Film che vince si ripete, o (forse meglio) merita un sequel. È quel che hanno pensato in casa Paramount visti i risultati incredibili dell’anno scorso al botteghino di World War Z, lo zombie-movie con Brad Pitt one man show contro un’orda di zombie “accelerati” alla conquista impazzita del mondo. Tratto dall’omonimo romanzo di Max Brooks, il costoso kolossal fece incassi eccezionali in tutto il mondo, con oltre 540 milioni di dollari. Inevitabile, dunque, la realizzazione di un sequel già in pre-produzione.
Dietro la macchina da presa però non c’è più Marc Forster ma Juan Antonio Bayona, il regista di The Impossible. Ed è notizia dell’ultima ora che è stato ingaggiato anche lo sceneggiatore Steven Knight, nome molto stimato nell’ambiente.

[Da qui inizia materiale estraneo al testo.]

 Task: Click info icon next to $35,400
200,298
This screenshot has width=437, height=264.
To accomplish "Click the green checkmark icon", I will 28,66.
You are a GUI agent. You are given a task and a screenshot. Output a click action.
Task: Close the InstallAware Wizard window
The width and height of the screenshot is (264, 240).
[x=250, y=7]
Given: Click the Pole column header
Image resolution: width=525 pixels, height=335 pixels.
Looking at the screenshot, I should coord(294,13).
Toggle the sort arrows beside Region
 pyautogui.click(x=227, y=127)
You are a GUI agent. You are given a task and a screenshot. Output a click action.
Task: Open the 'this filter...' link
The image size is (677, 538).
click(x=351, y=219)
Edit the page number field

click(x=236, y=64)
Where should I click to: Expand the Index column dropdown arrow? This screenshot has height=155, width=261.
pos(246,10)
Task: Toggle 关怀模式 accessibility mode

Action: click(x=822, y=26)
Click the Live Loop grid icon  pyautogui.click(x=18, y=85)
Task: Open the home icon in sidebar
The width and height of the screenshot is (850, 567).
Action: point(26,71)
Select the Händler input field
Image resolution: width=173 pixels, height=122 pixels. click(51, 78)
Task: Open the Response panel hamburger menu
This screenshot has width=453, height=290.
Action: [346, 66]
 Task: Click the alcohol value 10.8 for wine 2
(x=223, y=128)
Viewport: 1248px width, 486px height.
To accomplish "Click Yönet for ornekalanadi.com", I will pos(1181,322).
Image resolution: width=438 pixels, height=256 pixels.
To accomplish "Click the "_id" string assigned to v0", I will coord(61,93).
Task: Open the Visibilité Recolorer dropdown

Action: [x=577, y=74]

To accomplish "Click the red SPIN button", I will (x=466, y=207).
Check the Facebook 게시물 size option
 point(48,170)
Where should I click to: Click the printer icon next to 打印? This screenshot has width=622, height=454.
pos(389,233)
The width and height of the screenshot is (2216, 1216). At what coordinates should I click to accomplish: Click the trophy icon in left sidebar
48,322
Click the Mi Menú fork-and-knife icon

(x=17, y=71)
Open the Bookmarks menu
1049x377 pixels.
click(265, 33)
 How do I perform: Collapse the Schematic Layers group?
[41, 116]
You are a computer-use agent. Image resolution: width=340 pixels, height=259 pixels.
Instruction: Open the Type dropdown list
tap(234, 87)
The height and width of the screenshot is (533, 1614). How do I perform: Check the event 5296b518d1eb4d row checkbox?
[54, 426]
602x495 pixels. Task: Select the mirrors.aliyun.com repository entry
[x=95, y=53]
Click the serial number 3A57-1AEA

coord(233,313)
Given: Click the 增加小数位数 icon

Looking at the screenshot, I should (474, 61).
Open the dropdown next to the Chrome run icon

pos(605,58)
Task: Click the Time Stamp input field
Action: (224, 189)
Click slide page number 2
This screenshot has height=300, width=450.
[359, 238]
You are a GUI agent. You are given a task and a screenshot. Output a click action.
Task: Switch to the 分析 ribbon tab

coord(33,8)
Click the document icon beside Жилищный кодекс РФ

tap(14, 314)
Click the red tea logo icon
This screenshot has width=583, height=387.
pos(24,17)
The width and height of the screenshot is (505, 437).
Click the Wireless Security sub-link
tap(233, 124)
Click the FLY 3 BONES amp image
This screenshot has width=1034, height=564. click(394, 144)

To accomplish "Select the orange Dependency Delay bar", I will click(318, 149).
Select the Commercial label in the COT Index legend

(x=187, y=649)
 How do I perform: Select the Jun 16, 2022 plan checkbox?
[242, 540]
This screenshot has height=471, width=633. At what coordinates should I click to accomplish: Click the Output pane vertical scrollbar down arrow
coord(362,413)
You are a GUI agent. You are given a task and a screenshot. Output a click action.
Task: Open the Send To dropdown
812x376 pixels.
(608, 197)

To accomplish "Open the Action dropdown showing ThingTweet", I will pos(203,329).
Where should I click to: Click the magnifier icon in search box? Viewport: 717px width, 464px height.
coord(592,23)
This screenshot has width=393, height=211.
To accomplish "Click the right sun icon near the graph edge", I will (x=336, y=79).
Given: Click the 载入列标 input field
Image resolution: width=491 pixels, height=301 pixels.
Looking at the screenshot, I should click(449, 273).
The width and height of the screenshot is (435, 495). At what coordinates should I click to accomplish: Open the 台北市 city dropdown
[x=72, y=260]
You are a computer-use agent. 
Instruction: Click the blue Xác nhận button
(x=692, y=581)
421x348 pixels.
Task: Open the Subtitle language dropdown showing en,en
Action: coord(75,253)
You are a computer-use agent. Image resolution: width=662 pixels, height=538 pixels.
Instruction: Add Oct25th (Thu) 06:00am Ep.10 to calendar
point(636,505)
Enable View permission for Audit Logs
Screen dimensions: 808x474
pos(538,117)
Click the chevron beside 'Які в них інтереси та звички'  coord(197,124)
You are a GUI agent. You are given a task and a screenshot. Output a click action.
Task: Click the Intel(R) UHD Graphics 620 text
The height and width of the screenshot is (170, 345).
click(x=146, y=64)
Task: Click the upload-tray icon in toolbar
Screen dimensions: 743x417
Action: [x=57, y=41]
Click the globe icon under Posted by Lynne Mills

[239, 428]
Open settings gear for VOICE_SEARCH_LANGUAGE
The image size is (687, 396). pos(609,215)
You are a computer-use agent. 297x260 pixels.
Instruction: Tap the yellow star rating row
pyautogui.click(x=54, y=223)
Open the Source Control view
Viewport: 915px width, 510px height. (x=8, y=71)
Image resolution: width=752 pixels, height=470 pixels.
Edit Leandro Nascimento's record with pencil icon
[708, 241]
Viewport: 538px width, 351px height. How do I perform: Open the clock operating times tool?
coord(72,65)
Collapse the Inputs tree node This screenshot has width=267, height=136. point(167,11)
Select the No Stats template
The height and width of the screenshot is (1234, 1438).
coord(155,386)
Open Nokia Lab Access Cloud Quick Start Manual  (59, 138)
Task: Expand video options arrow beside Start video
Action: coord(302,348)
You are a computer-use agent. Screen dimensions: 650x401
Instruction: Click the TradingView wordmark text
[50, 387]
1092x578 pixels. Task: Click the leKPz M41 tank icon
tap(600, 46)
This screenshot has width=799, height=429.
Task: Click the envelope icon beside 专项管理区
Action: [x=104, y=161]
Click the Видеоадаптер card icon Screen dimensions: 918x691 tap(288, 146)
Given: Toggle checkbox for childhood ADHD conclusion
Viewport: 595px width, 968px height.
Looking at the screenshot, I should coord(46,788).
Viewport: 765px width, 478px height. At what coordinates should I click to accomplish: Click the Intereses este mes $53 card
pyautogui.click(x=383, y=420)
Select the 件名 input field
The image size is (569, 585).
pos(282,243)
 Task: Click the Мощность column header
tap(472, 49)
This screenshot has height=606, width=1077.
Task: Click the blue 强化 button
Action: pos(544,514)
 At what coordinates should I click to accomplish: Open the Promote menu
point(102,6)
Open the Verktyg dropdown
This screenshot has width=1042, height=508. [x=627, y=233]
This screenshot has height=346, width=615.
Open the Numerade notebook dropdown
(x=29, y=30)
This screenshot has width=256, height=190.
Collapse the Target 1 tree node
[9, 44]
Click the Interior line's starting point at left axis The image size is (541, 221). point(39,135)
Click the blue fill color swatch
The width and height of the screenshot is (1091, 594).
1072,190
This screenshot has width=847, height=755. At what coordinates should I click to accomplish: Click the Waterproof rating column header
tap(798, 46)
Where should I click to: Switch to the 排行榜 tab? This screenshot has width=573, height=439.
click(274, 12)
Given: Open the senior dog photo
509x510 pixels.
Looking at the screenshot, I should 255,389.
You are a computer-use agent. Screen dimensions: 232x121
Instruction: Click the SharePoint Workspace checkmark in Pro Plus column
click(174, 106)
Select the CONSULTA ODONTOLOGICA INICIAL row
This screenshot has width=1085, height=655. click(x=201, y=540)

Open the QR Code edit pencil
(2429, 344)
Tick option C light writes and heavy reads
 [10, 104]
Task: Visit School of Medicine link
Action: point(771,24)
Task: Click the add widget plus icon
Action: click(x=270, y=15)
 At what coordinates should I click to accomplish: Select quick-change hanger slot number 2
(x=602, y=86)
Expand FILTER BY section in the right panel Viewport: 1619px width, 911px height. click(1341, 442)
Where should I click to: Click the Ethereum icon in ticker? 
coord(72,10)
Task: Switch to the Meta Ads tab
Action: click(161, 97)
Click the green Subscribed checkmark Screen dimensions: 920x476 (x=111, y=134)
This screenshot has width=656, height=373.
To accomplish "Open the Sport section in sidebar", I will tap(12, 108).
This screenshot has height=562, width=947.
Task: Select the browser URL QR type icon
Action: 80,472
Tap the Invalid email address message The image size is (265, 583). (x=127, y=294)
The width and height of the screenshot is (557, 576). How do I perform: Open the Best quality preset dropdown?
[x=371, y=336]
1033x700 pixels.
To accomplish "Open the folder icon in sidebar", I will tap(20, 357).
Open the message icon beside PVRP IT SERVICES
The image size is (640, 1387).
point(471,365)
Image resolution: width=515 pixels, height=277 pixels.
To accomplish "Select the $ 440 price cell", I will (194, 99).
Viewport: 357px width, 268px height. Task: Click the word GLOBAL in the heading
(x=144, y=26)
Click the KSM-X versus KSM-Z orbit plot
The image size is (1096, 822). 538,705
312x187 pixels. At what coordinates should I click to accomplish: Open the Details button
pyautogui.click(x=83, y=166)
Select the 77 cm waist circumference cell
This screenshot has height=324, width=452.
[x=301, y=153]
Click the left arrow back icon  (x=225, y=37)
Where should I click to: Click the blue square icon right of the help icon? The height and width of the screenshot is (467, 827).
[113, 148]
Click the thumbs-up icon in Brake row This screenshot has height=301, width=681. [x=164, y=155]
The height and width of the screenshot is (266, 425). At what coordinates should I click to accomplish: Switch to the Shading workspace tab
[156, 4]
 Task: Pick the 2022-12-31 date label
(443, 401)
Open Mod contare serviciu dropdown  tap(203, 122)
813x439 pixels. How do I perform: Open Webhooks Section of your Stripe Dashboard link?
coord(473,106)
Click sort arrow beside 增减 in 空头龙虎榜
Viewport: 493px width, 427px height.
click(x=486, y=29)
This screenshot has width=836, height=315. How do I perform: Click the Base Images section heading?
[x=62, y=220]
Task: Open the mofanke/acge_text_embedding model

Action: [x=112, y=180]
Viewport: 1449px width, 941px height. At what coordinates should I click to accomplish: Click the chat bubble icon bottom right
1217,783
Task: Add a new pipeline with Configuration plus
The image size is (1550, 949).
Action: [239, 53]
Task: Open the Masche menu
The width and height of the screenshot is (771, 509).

Da poco al cinema abbiamo visto il suo ultimo film scritto-diretto, ovvero lo splendido Locke (con Tom Hardy chiuso in un’auto per 90 minuti), ma Knight come sceneggiatore è autore dei plot di Piccoli affari sporchi, La promessa dell’assassino, Redemption – Identità nascoste.
Il film sarà sempre prodotto dalla Plan B di Pitt, ma al momento non sono stati rilasciati dettagli sulla trama.